Technically speaking, applications don't have to worry about external crates implementing their traits either, nor external API consumers breaking contracts, nor being embedded in multithreaded contexts if they aren't themselves multithreaded. In practice, trait extensibility, contracts in APIs, and thread-safety turn out to be useful things enforce everywhere and Rust benefits from doing so. I think the same is true of freedom from memory leaks. It's very easy for application authors to add one more crate to their Cargo.toml (or write the unsafe block!) if they do need this, but not so easy to redesign the memory management strategies of lots of disparate libraries that have decided leaking memory is easy and fun when you go to write a well-behaved piece of high-level code using said libraries.

[bstrie]

+1 to including this function in the stdlib, modulo soundness concerns. IMO there is no greater service that the stdlib can provide than removing unsafe blocks from end-user crates by encapsulating unsafe functionality itself.

[alexcrichton]

The libs team discussed this RFC during triage today and the conclusion was to close this RFC at this time. While this is indeed a pattern that could be added to the standard library, it's currently not greatly motivated in terms of use cases that require this sort of functionality to be in the standard library itself. These sorts of functions can always exist outside libstd without loss functionality.

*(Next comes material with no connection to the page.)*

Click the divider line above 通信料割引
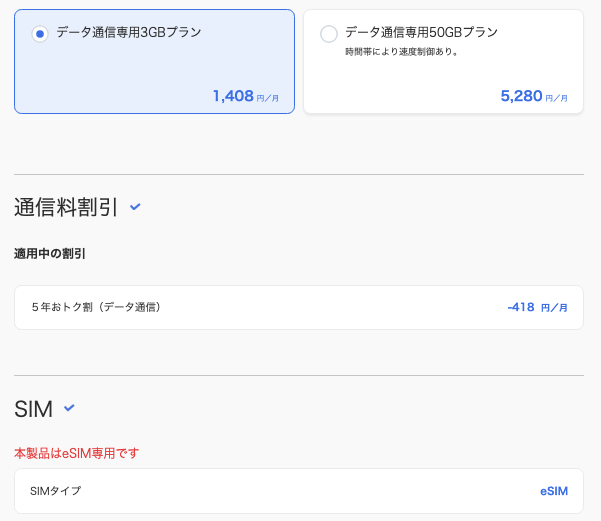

@gankro brought up that the existence of these functions is a good "heads up" to this sort of functionality and how you may want to plan for it, but it's relatively the same as the existence of a safe mem::forget which already indicates "you must be prepared for your destructor to not be run.

Our thinking is that this should first be prototyped outside the standard library, and then if it gains traction and becomes popular can look into moving it in-tree, but in general we're leaning on a conservative standard library rather than adding "clever niceties" like this.

Regardless, though, thanks again for the RFC @mystor!

[codyps]

For those interested, there is a leak crate that provides functionality similar to what this RFC was looking for.